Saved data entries
[Start of section]

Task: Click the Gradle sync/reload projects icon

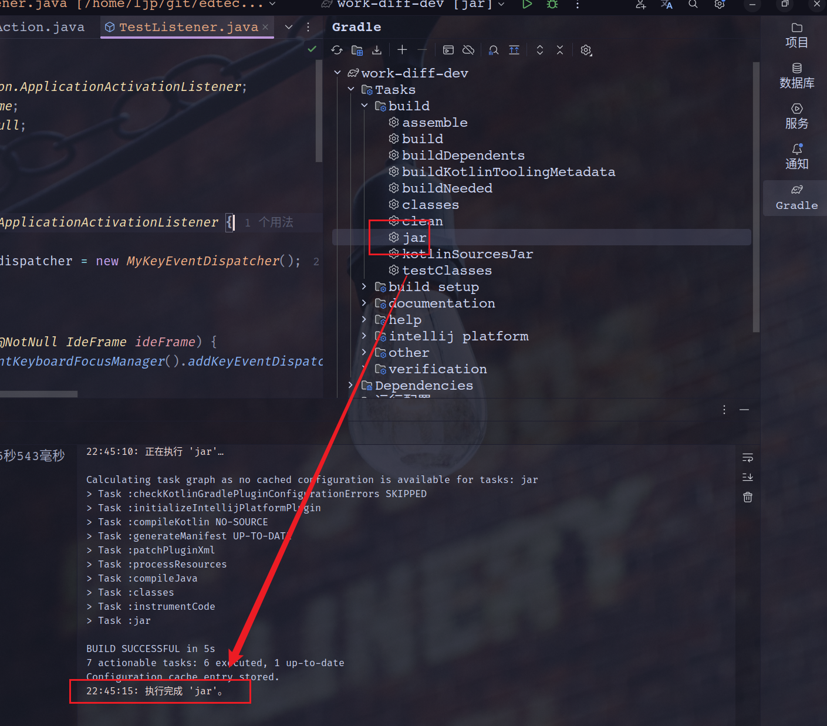Action: tap(337, 50)
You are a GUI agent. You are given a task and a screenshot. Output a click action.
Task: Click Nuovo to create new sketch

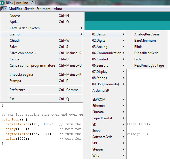(x=15, y=16)
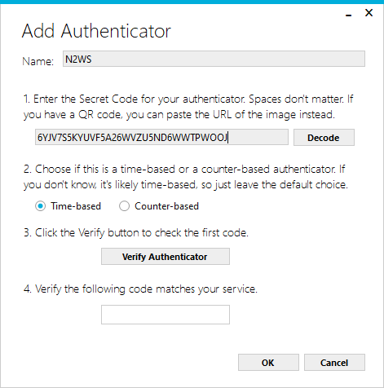Close the Add Authenticator dialog
This screenshot has height=388, width=384.
[x=369, y=13]
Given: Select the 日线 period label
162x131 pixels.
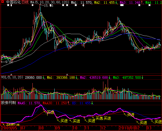Looking at the screenshot, I should [x=25, y=2].
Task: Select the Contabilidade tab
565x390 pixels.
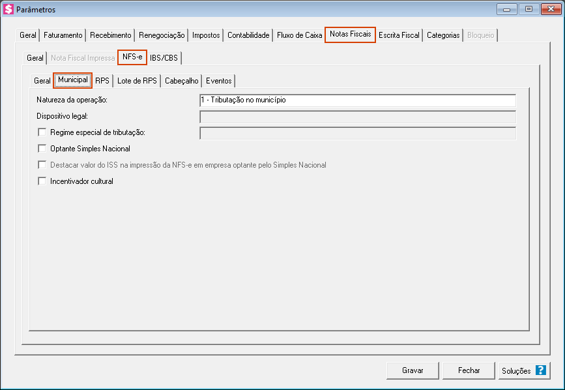Action: 248,35

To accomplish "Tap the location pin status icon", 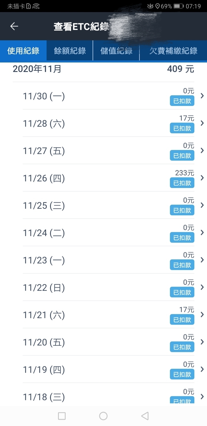I will tap(157, 6).
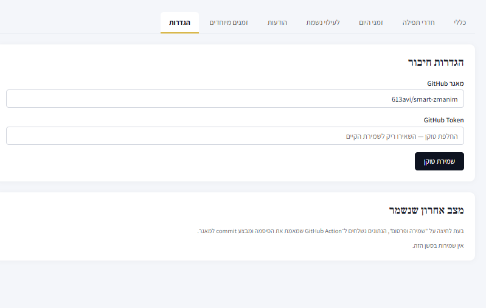The image size is (486, 308).
Task: Click the "מאגר GitHub" field label
Action: 445,83
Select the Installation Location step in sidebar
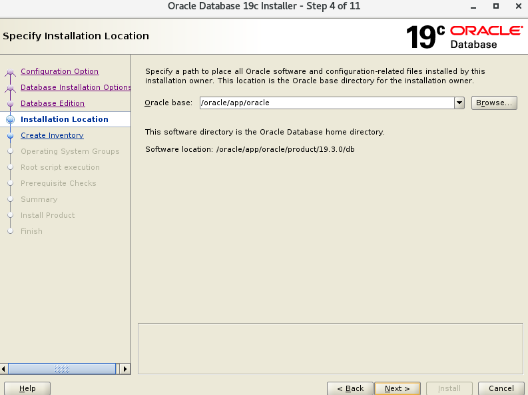The image size is (528, 395). pyautogui.click(x=64, y=119)
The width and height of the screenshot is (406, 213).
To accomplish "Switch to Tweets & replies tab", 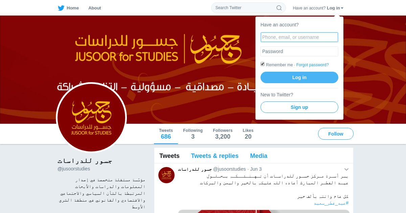I will (215, 156).
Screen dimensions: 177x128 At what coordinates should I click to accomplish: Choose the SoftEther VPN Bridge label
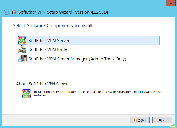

[End of section]

What the task asks. Please repeat, with no pictures, each line from the start of the records above through the line with "Given: Select the 日线 period label", inclusive, and only those.

Written response.
Task: Click the Gradle sync/reload projects icon

Action: tap(337, 50)
You are a GUI agent. You are given a task and a screenshot. Output a click action.
Task: Click Nuovo to create new sketch

(x=15, y=16)
Close the Add Authenticator dialog
This screenshot has height=388, width=384.
[x=369, y=13]
Given: Select the 日线 period label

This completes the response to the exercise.